Kampung Pulo Jatinegara tempo dulu |
Jakarta, Metrolima.com - Nama Kampung Pulo, Jatinegara, Jakarta Timur, sudah tak asing
lagi di telinga masyarakat. Ya, setiap musim hujan kampung ini kerap menjadi
langganan banjir karena letaknya yang berada di bantaran Kali Ciliwung.
Tak banyak yang
tahu cikal bakal Kampung Pulo tersebut. Salah seorang tokoh Kampung Pulo yakni, Habib Soleh
Bin Muksi Alaydrus menjabarkan cikal bakal kampung yang mungkin saja namanya hanya akan menjadi
kenangan.
Habib Soleh
menceritakan, Kampung Pulo memiliki andil dalam sejarah dalam kemerdekaan.

▸ **CUPLIKAN DATA**
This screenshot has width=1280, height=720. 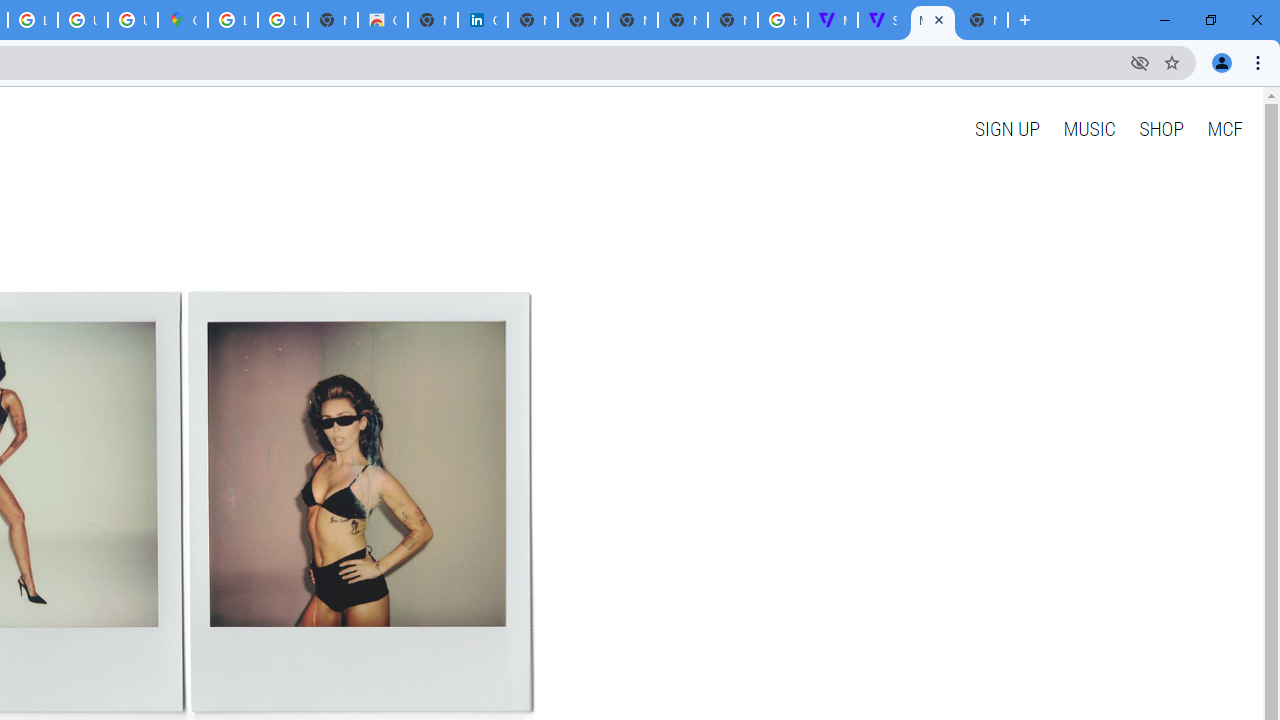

▸ **TUGAS**
Lanjutkan teks tentang asal-usul Kampung Pulo, dimulai sesudah kalimat terakhirnya.

▸ **JAWABAN**
“Bicara mengenai sejarah Kampung Pulo, sangat panjang. Karena kampung ini sudah
ada sekitar abad ke 17 atau tahun 1800-an lah. Sebelum ada Belanda di Indonesia
kampung ini sudah ada lebih dulu. Di sini kampung pejuang yang tidak banyak
orang tahu,” cerita Habib Soleh membuka perbincangan dengan Sindonews di
kediamannya, pada Rabu 19 Agustus 2015 lalu.
Habib Soleh
melanjutkan, dulunya Kampung Pulo dianggap sebagai Nusakambangan-nya
Jatinegara, lantaran memang kampung ini lebih tertutup dibanding kampung
lainnya. Dari pejuang, pendakwah, dan masyarakat umumnya memang tidak terlalu
terekspos apalagi dimasukkan ke dalam sejarah.
Kampung Pulo tahun 1990an |
“Dulu setelah
pejuang kita menghabisi Belanda dengan memotong leher kompeni, kita buang
mayatnya ke Rawa Bangke (sekarang Rawa Bunga). Para pejuang itu langsung
mengamankan diri ke Kampung Pulo dan tidak diketahui oleh tentara Belanda
lainnya,” tambah Habib.
Pada zaman
kolonial, lanjut Habib, Kawasan Kampung Pulo menjadi bagian dari Meester
Cornelis.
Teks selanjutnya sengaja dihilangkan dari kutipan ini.